The film opens as Tamara has come home to the small farming community where she was raised to have a look at the property that her late mother left her. Now she's a big-city writing success whose once-prominent nose has been whittled down to pert perfection. The neighboring farm is a writers' retreat run by a famous — and famously unfaithful — mystery novelist played by veteran British character actor Roger Allam, and his saint of a wife, Beth (Tamsin Greig).
The 69-year-old director, with many classic films to his credit including 2006's "The Queen" with its multiple Oscar nominations and a win for lead Helen Mirren, knew many of the actors in the cast well.

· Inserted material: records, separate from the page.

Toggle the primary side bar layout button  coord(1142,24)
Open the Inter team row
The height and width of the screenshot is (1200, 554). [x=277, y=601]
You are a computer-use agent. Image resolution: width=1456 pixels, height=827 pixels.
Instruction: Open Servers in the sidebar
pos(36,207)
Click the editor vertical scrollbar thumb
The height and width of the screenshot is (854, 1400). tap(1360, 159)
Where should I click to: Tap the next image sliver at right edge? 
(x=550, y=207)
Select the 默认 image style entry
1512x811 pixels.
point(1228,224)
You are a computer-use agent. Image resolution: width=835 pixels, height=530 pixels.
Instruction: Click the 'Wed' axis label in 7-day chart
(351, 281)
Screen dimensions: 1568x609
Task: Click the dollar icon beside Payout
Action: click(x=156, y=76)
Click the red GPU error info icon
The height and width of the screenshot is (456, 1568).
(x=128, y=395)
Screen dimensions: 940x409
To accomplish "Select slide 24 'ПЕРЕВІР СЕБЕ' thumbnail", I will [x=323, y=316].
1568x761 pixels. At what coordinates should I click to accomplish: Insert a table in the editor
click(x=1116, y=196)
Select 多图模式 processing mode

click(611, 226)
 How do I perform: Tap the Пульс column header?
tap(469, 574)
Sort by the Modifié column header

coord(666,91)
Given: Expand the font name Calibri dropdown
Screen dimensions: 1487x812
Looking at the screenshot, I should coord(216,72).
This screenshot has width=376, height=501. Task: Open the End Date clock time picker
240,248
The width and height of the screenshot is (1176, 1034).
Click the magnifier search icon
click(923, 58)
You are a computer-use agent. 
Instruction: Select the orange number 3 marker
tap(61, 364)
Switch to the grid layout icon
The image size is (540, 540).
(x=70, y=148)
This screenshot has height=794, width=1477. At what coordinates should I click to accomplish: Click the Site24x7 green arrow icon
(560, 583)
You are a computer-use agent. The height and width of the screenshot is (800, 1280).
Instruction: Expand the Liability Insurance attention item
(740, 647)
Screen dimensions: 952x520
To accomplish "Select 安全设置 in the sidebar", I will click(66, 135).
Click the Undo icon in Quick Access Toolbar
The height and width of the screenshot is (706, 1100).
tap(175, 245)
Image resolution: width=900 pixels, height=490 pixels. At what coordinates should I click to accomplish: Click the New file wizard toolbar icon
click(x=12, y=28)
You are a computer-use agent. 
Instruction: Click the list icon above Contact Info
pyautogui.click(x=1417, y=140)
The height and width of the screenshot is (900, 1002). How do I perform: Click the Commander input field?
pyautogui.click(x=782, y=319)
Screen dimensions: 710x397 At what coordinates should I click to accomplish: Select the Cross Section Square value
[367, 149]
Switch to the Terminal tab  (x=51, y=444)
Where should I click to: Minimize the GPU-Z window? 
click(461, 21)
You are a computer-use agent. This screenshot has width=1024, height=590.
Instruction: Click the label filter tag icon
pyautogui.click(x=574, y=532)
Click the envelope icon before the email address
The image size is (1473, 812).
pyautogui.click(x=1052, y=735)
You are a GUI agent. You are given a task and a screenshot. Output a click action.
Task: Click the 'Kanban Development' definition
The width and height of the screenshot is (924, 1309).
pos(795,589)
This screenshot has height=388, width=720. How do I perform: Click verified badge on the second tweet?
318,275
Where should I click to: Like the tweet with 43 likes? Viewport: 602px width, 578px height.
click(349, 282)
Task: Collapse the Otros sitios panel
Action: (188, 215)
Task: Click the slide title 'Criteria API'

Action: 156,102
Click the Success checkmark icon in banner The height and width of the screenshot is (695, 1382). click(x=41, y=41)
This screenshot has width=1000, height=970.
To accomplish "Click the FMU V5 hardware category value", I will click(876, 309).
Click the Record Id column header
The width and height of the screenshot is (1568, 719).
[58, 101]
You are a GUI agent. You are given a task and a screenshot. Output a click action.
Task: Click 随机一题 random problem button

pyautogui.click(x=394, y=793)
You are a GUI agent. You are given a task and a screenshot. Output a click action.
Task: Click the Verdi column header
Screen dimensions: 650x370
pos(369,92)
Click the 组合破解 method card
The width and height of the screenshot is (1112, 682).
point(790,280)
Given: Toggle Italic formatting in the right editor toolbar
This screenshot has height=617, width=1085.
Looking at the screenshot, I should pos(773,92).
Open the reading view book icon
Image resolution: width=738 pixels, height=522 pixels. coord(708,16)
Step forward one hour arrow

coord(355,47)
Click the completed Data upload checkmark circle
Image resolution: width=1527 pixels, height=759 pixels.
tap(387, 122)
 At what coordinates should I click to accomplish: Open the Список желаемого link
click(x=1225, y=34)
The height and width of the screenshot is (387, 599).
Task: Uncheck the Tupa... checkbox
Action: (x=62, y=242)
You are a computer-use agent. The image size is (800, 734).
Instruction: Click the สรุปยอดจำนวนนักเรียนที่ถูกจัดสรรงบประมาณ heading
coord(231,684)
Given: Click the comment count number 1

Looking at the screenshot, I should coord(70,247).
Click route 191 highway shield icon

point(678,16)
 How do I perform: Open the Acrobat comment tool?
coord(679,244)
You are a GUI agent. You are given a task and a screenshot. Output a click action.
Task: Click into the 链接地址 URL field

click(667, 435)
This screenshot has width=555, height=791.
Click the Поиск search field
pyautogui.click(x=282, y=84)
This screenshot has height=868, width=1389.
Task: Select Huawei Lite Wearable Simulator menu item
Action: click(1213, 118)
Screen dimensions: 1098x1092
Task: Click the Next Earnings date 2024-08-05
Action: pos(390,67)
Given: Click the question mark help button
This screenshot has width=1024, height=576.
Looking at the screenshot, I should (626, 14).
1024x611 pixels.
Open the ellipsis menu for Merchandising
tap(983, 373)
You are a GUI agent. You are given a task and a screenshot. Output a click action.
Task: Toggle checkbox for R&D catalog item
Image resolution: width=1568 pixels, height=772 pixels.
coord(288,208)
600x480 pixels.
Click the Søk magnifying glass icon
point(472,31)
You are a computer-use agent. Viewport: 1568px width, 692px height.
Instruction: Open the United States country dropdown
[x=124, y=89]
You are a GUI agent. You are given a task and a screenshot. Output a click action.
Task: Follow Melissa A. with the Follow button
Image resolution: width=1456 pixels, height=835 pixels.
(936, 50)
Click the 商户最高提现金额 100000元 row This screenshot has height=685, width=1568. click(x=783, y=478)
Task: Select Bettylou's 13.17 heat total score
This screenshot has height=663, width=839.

Arterton, though, was new to him, and it was critical to get Tamara right since she's the eye of this storm.
"I'd never seen her, but I'd been told she was a very good actress," he said of their first meeting. "She came in the room and was gorgeous and really bewitching. You just get an immediate sense of somebody that warm and touching — she was absolutely lovely."
Getting the right tone was equally important, with "playful" the operative word. He thought "Tamara Drewe," whose script was written by Moira Buffini, should be a sort of fun fable for the actors to make and audiences to watch. (Buffini followed "Tamara Drewe" with the latest film adaptation of "Jane Eyre." Due out next spring, it stars Mia Wasikowska and Michael Fassbender, with "Sin Nombre's" Cary Fukunaga directing.)
"I like the writer to be on the set, particularly with a film like this, which has to do with jokes. You're just constantly refining them," Frears said. "We'd work out what the scene was, she would go write it and put jokes in. We were constantly rewriting — saying, 'Look, you can do this shorter, you can do this quicker, if you turn it around and have that bit before that bit.' Only by having that sort of control can it appear spontaneous."
If you break the film down, it's really a series of clashes linked in unexpected ways. A key case in point: The fight between the novelist and his wife over his latest indiscretion ends up reconnecting him with Tamara, who had a crush on him growing up. She's in the throes of a hot affair with her new rock-star beau (Dominic Cooper), but they're fighting over the city versus the country life. The novelist is a nice diversion.
The ripples from these minor wars end up involving all the writers at the retreat, a couple of school girls with a major thing for Tamara's rock star, the local handyman hunk, a pretty barmaid, an out-of-control boxer and a herd of dairy cows. Before you know it, the walls come tumbling down.
There's a lot of smart talk throughout the film. Particularly engaging are teens Jody and Casey, played by a feisty Jessica Barden with Charlotte Christie as her tentative best friend. Barden's Jody, in particular, seems like a real kid, dripping with disaffection at just how lame most adults are and more than able to put those observations in caustic terms.
As for finding kids with that authenticity and, as important, without the all-too-common Hollywood precociousness of youngsters on the casting circuit, Frears said: "Well, that comes from God. And if they were irritating, I wouldn't cast them." But then, that's a basic Frears rule, as he so succinctly put it: "Don't cast someone you want to smack."
At the end of the day, "Tamara Drewe" was, Frears said, one of his favorite films to make. "It had a charmed life, this film. The weather was suddenly miraculously good, the actors were a delight, it was a joy to shoot and the cows did just what they were told to do."